» **Zu lesender Textauszug**
%%

Alsfelds Bürgermeister Stephan Paule erklärte seine Sicht auf die Lage als Vermieter und sparte nicht an Kritik über die Bürokratie, die den privaten Ausbau erneuerbarer Energien fast unmöglich mache.

Derzeit sei man als regionaler Energieversorger noch gut aufgestellt, doch ringe das Unternehmen auch um die benötigten Mengen und erhalte die nur zu deutlich höheren Preisniveaus, die dann auch die Kunden zu spüren bekommen.

Genau hier liegt aber eines der enormsten Probleme: Die Inflation und der zurückgehende Konsum, weil die Menschen selbst sparen, verschärften die Lage. Um überhaupt noch Einnahmen zu haben, können die Preise nicht komplett auf die Kunden umgelegt werden, erklärt der Herbsteiner Clemens Schneider aus dem Publikum. „Selbst wenn sie es bezahlen können: Wie sollen die Betriebe es an die Kunden weitergeben, die auch einen schmalen Geldbeutel haben?“, fragt er. Die Betriebe bleiben auf den Kosten sitzen, die sie in den Ruin treiben.

%%

» **Zu erledigende Aufgaben**
a. Erläutern Sie in ein bis drei Sätzen, weshalb die Betriebe laut dem Textauszug über die Energiekosten die höheren Preise nicht komplett an ihre Kunden weitergeben können.
b. Führen Sie den Textauszug über die Energiekosten im Anschluss an dessen letzten Satz fort.

(Einträge zum Zeigen auf Wörter und Elemente)
%%

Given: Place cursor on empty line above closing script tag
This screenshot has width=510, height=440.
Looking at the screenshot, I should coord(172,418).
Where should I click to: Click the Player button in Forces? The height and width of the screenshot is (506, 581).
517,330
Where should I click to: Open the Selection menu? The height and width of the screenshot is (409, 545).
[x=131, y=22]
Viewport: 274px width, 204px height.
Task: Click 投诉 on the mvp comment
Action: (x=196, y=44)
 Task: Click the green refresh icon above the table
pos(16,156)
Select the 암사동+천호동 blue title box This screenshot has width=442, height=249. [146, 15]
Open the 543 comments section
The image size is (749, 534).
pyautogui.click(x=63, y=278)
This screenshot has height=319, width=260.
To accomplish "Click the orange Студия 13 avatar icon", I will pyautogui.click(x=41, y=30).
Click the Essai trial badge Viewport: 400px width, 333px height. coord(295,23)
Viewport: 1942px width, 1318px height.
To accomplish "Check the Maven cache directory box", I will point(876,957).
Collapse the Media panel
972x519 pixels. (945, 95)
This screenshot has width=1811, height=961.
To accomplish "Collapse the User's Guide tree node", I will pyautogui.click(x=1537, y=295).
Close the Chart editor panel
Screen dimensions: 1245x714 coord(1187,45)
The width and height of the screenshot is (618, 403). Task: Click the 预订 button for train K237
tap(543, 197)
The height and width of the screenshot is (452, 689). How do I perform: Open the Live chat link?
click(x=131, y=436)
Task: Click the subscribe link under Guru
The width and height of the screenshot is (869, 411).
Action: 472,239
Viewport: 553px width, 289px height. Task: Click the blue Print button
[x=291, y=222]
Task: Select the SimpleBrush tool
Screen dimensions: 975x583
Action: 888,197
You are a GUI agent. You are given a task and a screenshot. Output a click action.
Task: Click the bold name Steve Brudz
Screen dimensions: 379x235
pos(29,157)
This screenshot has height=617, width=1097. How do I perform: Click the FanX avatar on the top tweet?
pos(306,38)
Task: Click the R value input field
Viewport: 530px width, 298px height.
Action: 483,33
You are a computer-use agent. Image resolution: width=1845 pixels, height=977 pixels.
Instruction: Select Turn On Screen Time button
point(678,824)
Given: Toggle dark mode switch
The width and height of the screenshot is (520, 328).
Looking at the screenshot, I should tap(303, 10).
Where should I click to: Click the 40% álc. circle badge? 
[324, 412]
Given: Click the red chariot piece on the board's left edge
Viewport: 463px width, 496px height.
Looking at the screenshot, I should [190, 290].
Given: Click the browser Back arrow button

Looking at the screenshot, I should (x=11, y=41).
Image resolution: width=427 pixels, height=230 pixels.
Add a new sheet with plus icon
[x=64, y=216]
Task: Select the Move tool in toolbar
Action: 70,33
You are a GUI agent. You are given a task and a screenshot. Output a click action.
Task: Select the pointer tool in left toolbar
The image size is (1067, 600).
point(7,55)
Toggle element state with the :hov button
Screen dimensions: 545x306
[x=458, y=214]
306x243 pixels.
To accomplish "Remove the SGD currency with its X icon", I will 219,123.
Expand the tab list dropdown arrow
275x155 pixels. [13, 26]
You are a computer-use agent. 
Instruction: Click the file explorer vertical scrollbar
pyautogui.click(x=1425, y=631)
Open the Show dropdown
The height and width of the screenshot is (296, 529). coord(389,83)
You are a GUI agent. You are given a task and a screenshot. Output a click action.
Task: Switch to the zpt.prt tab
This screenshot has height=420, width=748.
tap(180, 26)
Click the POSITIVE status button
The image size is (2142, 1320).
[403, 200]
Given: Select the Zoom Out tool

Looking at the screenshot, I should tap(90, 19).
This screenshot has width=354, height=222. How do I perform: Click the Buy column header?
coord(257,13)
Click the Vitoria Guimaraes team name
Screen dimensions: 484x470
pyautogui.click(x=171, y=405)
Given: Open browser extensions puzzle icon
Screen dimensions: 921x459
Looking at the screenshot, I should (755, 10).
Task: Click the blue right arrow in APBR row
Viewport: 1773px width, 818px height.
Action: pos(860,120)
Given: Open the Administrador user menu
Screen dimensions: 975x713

%%

» **Antworten je Aufgabe**
a. Laut Clemens Schneider aus Herbstein können die Betriebe die Preise nicht vollständig umlegen, weil sie sonst überhaupt keine Einnahmen mehr hätten. Inflation und der Rückgang des Konsums verschärfen die Lage, da die Menschen selbst sparen und auch die Kunden nur einen schmalen Geldbeutel haben.

b.
Strompreis ist an Markt gebunden

Der Strompreis von Schreiner Kai Rodemer aus Wartenberg wird sich im nächsten Jahr verdreifachen, wie er am Abend erzählt. „Wenn das so bleibt, habe ich im nächsten Jahr 30.000 Euro mehr an der Backe“, sagt er. Ob es sich für ihn lohnt, am 1. Januar überhaupt noch zu öffnen, weiß der Schreiner nicht.

Kreishandwerksmeister Edwin Giese appellierte zur Zuversicht, denn die werde in einer solchen Situation mehr denn je gebraucht.

Mit den Preisen sei man allerdings an den Markt gebunden, erklärt Veith. Der Strompreis richte sich nach der Börse und auch mit der Inflation müsse man noch ein paar Jahre leben. Die Strompreise seien auf dem Markt explodiert, die Ovag sei zwar durch Anteile an Windkraftanlagen ein Stück weit unabhängig, aber eben nicht völlig. Sobald etwas in der Ukraine passiere, würden die Preise steigen. In Sachen Gas gab er hoffnungsvollere Nachrichten: Die Gasspeicher seien zu 95 Prozent gefüllt. Mit den erwarteten Einsparungen könne man durch den Winter kommen. Wie es im nächsten jahr weitergeht, ist unklar.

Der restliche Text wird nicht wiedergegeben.